- _SELECTION_
Uh, not much. Gause's steal numbers were indeed a little better at home. Then again, most players' numbers in most categories are better at home. Gause's most felonious performance in conference play even came on the road. On a Valentine's Day visit to Connecticut, Gause recorded six steals in just 27 minutes. Thus, the Beamonesque performance appears to have been legit. If you want a steal, call Gause, not the official scorer at SHU home games.
What's in store for 2008: Seton Hall went just 4-12 in the Big East last year, and the problem was the defense, which was as bad as Rutgers' and almost as bad as Cincinnati's. Big East opponents made 54 percent of their twos against the strikingly undersized Pirates, who played much of the year with a six-player rotation in which no one was taller than 6'7". Worse, opponents smelled blood down in the paint and pounded the ball in there mercilessly. The Hall fared poorly in precisely the areas where a small team would be expected to struggle, ranking dead last in Big East play in both defensive rebounding and in 2FG defense.
Was Gonzalez able to go out in the offseason and find some size? Kind of. Apparently the first place he looked was his own bench. John Garcia spent a lot of time there last year as a freshman, but the 6'9" big man opened this year with a start in the Pirates' first game. Three new arrivals will also get long looks for minutes in the paint: 6'11" junior college transfer Augustine Okosun, 6'11" freshman Mike Davis and 6'9" freshman Brandon Walters.

- _MATERIAL PROVIDED_

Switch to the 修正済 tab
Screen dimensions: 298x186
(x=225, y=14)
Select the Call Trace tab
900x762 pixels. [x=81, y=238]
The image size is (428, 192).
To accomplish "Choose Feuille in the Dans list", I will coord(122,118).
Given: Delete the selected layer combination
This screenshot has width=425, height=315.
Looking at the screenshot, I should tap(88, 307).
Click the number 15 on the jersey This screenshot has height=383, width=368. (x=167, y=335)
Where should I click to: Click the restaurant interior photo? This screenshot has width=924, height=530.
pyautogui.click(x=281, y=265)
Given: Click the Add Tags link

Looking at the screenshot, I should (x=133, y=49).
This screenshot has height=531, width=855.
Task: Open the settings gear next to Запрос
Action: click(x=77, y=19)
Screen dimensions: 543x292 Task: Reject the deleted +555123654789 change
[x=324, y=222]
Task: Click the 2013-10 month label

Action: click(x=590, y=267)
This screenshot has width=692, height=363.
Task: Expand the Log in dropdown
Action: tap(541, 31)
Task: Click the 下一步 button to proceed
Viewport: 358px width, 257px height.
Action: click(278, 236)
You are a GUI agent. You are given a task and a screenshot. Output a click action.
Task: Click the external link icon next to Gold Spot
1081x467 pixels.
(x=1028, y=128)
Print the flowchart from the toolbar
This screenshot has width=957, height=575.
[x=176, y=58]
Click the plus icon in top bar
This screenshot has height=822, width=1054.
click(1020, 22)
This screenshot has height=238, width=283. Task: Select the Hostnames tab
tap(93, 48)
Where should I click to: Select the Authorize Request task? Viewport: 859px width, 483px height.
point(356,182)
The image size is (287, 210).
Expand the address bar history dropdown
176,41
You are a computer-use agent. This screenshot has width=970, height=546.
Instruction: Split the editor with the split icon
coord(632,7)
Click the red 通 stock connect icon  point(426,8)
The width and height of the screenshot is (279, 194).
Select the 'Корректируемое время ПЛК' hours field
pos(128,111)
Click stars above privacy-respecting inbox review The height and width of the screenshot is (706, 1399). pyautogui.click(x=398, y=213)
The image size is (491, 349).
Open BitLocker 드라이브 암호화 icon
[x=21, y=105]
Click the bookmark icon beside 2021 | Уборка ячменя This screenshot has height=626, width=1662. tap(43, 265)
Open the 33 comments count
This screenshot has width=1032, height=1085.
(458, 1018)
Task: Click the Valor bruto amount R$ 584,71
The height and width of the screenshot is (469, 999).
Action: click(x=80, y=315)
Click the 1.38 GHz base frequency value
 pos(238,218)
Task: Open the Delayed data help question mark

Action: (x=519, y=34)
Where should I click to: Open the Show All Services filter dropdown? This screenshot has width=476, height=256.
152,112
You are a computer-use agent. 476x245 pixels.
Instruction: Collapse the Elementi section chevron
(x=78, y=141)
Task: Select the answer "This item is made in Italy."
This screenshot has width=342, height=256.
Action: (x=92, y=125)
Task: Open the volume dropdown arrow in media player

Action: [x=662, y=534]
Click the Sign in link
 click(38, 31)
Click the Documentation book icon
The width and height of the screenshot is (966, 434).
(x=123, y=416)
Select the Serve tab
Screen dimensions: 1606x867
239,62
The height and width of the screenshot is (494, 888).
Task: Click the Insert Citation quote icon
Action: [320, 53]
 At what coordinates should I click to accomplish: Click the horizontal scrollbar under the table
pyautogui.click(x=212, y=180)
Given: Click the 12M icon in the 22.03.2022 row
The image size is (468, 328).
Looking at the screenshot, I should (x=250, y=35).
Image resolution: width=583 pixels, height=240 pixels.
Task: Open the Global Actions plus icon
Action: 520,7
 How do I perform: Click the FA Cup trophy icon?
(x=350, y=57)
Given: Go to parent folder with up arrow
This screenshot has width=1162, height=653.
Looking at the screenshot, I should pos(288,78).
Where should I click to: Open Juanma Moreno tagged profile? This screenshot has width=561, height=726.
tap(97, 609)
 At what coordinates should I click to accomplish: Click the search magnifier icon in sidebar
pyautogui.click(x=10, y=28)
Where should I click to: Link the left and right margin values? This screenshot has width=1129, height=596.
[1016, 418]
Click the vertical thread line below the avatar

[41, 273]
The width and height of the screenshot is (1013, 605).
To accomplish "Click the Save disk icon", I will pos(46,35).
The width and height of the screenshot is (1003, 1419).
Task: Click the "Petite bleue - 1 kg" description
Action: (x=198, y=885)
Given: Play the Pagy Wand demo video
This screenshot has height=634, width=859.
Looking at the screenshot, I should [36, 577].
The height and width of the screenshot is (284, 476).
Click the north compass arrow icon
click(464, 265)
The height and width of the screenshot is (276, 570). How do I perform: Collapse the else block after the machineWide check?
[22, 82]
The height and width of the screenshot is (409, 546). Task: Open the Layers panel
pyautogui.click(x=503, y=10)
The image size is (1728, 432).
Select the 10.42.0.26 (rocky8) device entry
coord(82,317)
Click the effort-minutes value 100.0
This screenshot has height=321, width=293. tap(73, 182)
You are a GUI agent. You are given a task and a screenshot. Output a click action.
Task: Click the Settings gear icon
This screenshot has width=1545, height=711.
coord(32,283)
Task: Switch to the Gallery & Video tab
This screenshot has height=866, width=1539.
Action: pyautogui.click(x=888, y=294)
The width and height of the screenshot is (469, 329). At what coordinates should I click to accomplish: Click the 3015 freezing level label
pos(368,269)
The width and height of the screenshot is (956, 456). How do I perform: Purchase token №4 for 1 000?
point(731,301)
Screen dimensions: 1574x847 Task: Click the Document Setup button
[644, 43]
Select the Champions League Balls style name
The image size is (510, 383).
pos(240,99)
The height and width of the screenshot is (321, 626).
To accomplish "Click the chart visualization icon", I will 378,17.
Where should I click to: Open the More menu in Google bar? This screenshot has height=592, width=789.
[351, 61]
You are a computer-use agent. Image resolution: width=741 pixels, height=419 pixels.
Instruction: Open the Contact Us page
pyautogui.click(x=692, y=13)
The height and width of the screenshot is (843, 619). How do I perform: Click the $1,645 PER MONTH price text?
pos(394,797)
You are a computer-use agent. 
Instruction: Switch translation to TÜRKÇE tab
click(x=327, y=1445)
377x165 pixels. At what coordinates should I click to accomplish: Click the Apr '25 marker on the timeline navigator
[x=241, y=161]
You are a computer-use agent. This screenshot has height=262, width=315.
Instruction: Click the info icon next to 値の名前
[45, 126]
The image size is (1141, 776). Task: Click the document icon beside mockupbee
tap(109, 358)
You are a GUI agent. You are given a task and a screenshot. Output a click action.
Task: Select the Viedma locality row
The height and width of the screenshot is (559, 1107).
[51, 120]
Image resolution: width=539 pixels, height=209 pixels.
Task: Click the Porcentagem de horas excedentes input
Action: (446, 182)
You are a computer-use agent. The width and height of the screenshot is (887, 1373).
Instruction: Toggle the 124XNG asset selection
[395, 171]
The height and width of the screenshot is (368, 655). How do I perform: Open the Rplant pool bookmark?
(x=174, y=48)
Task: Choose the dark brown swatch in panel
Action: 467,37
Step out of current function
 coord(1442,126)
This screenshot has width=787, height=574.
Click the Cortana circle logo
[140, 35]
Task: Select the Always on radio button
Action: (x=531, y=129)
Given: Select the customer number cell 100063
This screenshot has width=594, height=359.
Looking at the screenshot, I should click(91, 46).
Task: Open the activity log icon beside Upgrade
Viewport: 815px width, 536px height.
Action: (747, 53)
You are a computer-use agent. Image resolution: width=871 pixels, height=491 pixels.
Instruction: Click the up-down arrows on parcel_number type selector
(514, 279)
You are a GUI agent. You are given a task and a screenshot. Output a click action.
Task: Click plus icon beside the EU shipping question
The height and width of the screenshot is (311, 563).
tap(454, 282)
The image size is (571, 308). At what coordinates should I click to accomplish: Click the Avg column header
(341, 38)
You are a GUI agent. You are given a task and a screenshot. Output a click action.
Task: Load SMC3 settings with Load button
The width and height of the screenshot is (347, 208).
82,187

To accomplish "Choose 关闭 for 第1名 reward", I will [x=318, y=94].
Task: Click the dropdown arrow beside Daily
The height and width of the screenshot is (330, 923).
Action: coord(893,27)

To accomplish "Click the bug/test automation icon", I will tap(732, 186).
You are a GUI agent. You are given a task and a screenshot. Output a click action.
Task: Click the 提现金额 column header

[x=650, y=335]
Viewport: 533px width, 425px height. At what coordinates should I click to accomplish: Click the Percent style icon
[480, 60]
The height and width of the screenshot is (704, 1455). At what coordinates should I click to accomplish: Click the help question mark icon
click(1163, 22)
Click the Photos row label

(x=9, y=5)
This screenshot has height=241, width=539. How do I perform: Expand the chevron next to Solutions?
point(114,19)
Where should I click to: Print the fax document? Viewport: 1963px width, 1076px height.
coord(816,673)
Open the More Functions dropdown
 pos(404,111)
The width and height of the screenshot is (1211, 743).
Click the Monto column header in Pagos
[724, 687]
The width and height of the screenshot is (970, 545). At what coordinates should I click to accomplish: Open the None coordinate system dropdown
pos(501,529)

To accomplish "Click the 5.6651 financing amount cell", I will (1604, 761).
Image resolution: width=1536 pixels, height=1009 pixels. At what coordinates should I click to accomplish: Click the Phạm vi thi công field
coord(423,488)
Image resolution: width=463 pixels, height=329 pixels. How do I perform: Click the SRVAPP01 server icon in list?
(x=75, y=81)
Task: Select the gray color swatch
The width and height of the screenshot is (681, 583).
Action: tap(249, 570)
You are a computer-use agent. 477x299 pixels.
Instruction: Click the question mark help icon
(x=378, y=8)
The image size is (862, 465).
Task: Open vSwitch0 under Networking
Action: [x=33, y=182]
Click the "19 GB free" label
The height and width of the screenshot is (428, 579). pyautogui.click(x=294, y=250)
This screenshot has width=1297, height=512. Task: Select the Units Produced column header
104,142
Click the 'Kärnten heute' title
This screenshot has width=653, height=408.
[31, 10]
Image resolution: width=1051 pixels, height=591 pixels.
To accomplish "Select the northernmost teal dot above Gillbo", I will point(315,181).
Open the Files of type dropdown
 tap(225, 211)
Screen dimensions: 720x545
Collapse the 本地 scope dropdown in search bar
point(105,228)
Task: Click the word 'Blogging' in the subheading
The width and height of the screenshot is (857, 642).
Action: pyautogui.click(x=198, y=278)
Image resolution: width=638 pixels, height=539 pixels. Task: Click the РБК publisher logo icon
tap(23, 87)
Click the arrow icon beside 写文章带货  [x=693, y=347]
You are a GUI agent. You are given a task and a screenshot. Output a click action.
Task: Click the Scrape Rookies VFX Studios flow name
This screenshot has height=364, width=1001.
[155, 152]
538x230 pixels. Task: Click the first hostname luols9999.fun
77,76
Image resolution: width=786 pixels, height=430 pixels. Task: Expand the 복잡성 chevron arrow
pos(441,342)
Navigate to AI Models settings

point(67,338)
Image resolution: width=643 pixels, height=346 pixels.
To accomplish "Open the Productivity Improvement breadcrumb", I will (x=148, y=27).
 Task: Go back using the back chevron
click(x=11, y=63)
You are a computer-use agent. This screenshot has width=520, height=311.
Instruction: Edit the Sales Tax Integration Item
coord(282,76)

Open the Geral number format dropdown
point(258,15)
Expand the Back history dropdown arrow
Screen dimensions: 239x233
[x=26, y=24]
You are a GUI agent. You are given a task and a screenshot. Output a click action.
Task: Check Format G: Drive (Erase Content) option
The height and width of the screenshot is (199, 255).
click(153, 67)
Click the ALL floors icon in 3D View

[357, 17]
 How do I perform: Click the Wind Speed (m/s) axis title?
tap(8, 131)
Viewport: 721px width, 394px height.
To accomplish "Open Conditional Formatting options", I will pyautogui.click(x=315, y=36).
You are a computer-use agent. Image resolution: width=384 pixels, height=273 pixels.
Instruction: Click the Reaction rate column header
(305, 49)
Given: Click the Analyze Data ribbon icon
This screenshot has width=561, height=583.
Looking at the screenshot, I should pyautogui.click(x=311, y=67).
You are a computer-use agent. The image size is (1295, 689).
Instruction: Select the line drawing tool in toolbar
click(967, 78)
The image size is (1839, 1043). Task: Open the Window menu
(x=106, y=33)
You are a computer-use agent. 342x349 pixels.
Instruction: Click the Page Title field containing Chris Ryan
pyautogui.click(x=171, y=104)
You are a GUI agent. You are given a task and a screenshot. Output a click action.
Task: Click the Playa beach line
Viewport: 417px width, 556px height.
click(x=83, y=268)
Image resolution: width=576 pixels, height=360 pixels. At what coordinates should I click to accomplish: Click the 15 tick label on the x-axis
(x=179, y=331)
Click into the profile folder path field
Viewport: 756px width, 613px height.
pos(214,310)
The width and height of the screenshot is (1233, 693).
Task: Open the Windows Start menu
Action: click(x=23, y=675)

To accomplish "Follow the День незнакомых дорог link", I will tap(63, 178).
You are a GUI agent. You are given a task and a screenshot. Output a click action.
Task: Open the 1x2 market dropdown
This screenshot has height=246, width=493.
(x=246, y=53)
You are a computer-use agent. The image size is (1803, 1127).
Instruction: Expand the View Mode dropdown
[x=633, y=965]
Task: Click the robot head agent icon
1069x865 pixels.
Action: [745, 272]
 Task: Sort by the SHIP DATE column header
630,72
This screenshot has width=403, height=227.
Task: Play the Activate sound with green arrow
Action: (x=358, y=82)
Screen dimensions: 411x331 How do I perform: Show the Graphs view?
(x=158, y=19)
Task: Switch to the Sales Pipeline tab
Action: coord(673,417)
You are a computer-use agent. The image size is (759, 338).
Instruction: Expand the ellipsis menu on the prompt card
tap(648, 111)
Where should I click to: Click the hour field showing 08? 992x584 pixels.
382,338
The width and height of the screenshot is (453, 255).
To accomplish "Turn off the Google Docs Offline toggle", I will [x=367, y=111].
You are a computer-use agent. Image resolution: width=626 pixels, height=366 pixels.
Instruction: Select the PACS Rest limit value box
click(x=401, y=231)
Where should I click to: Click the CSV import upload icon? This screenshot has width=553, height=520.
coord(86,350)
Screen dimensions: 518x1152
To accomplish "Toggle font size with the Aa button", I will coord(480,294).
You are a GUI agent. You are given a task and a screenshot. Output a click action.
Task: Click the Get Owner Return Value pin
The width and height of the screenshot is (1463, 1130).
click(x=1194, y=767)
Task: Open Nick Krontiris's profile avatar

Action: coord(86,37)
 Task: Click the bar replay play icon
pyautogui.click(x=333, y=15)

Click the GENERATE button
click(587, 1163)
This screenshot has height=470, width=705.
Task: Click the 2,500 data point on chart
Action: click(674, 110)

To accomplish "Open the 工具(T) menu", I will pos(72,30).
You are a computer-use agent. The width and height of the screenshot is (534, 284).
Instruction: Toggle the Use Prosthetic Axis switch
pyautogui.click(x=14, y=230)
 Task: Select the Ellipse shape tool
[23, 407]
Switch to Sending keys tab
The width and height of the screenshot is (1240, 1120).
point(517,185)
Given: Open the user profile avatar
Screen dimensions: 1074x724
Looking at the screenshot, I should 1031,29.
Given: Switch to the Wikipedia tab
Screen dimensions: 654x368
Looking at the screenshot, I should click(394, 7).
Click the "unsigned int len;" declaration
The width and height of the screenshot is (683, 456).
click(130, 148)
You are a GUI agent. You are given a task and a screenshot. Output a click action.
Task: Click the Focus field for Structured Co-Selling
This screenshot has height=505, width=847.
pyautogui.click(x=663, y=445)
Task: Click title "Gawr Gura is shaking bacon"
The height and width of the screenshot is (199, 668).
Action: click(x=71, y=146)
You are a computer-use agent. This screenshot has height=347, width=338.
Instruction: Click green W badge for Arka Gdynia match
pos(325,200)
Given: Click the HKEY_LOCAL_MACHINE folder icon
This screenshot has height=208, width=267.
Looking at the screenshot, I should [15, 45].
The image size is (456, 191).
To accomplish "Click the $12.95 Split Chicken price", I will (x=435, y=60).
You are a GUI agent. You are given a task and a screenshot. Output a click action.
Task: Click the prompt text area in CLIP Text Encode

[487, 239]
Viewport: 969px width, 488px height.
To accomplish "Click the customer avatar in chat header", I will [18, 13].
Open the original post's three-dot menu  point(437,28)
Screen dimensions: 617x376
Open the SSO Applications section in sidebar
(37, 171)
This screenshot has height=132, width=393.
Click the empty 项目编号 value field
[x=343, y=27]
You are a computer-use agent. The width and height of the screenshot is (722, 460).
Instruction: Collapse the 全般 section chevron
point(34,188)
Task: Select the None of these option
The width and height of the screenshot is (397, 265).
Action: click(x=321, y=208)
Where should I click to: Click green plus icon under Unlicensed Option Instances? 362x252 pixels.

- _WORK TO DO_
A – Answer these questions about the Seton Hall basketball text:
(i) How many steals did Gause record on the Valentine's Day visit to Connecticut, and in how many minutes?
(ii) What was Seton Hall's record in the Big East last year?
(iii) How tall is Augustine Okosun?
B – Recast the rows as a JSON list of strings, one string per line and blank lines left out. Cover only the part that opens with the first row and closes with the line containing "Action: click(x=77, y=19)".
The text and the rows were taken from unrelated sources.

- _OUTPUTS FOR THE TASKS_
A –
(i) Six steals in 27 minutes.
(ii) 4-12.
(iii) 6'11".

B –
[
  "Switch to the 修正済 tab",
  "Screen dimensions: 298x186",
  "(x=225, y=14)",
  "Select the Call Trace tab",
  "900x762 pixels. [x=81, y=238]",
  "The image size is (428, 192).",
  "To accomplish \"Choose Feuille in the Dans list\", I will coord(122,118).",
  "Given: Delete the selected layer combination",
  "This screenshot has width=425, height=315.",
  "Looking at the screenshot, I should tap(88, 307).",
  "Click the number 15 on the jersey This screenshot has height=383, width=368. (x=167, y=335)",
  "Where should I click to: Click the restaurant interior photo? This screenshot has width=924, height=530.",
  "pyautogui.click(x=281, y=265)",
  "Given: Click the Add Tags link",
  "Looking at the screenshot, I should (x=133, y=49).",
  "This screenshot has height=531, width=855.",
  "Task: Open the settings gear next to Запрос",
  "Action: click(x=77, y=19)"
]